The New York duo’s second album is tasteful to a fault, joining gentle electronics with polite indie rock and vaguely wistful lyrics. Despite the title, it’s a record that avoids discord at all cost.

The band Bob Moses sounds remarkably like Coldplay on Battle Lines, from the soaring vocal melodies to the stately piano chords to the overall air of slightly apologetic celebration. Most of all, though, Bob Moses sound like Coldplay because singer Tom Howie sounds like Chris Martin. The resemblance is there in Howie’s hushed vocal tone, his tendency to reach for the falsetto and only just arrive, and the way he stretches out his words like a politely howling coyote, so that “insanity” becomes “insanity-y-y,” the last syllable tugged along by vast slabs of singalong phrasing.

Coldplay’s role as perpetual media whipping boy might make the comparison sound like an insult, but it’s not meant to be.
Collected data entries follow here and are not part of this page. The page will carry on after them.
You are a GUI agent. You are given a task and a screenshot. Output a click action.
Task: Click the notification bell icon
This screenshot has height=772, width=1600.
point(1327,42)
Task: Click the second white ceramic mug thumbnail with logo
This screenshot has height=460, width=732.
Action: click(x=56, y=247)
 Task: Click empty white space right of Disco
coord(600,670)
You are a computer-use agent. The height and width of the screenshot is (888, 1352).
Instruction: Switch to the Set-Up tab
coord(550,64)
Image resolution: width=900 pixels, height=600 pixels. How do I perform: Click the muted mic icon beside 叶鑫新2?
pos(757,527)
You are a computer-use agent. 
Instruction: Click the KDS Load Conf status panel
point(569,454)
Especially on their first two albums, Coldplay had a fantastic gift for melody that soundtracked more autumnal breakups than many people these days might care to admit, and Bob Moses share some of this melodic nous. At their best, the Vancouver band’s tunes are like seeds in the desert: imperishable hooks that lie dormant for months only to flower at the first sign of heartbreak. Album opener “Heaven Only Knows” has the same boisterous stadium melancholy that Chris Martin and co. might use to slay a boggy Glastonbury Festival, while “Listen to Me” is a wonderful earworm mix of fragility and defiance.

The problem lies in what Bob Moses do—or rather don’t do—with these melodies. For all that the band straddles the worlds of dance and guitars, the arrangements on Battle Lines are incredibly tame, as if the duo mistakenly joined the blandest of electronics with the politest of indie rock. The typical Battle Lines song starts with solemn piano chords and a mournful vocal refrain; a beat starts up, earnestly marking time; then guitar and synth join wearily in, a pattern so unbelievably muted it makes you wonder if electronic music could really have originated in the delirium of disco or was instead soldered together in a suburban laboratory with the express goal of putting drummers out of business. There are minor exceptions to this rule: “Listen to Me” introduces a weighty bass pulse, giving Battle Lines its first suggestion of grit eight tracks in, while “Don’t Hold Back” recalls the schaffel beat of the band’s Grammy-nominated hit “Tearing Me Up.” But these are isolated islands of change in a warm sea of drift.

Allied to this are lyrics so deeply ambiguous they make choose-your-own-adventure books seem dangerously decisive. “Sacrifice/Don’t think twice/Wear your faith as your only disguise/It’s justified, don’t ask why/’Cause heaven only knows,” runs the second verse of “Heaven Only Knows,” clearing up precisely nothing about what it is, exactly, that heaven only knows and why we should care.

What makes this drabness all the more galling is that Bob Moses should, on the face of it, be a pretty fascinating band. Jimmy Vallance, the other half of the duo, started his career making trance and progressive house, and Bob Moses are one of few acts to have played EDM wonderland EDC, the earthier Bonnaroo, and London underground clubbing institution Fabric. You can hear the subtle influence of trance on tracks like “Back Down,” where the slightest suggestion of fluoro folly in the interplay between synth and voice briefly raises hopes that the duo might leave the leaden comfort of beige for rampant electronic abandon. After all, even Coldplay went EDM on hands-in-the-air Avicii collaboration "A Sky Full of Stars.” But these hopes are soon dashed as Bob Moses chug back down through the gears, leaving their second album feeling less like Battle Lines drawn and more like the carefully negotiated de-escalation of a crisis—a situation that is great for international diplomacy but unlikely to set the heart on fire.